* **Entries on target coordinates**:
════════
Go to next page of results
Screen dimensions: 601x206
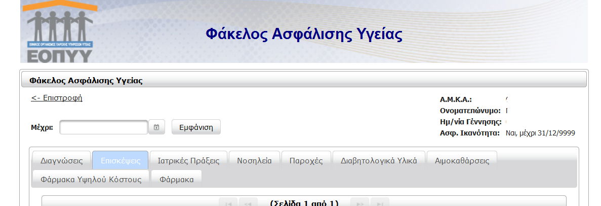pyautogui.click(x=359, y=203)
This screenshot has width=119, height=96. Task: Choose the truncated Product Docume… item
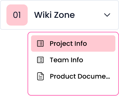(x=73, y=76)
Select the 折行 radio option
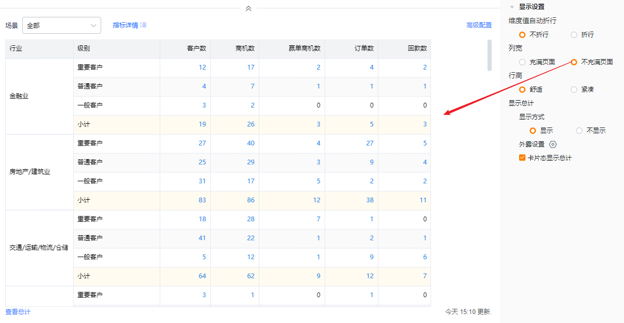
════════
* **Exercise**:
Please rewrite every line of the data above, shifting each coordinate in the answers up by 115. Leave the pictures out.

* **Exercise solution**:
Go to next page of results
Screen dimensions: 601x206
pyautogui.click(x=474, y=318)
This screenshot has width=119, height=96. Task: Choose the truncated Product Docume… item
(x=188, y=191)
Select the 折行 radio option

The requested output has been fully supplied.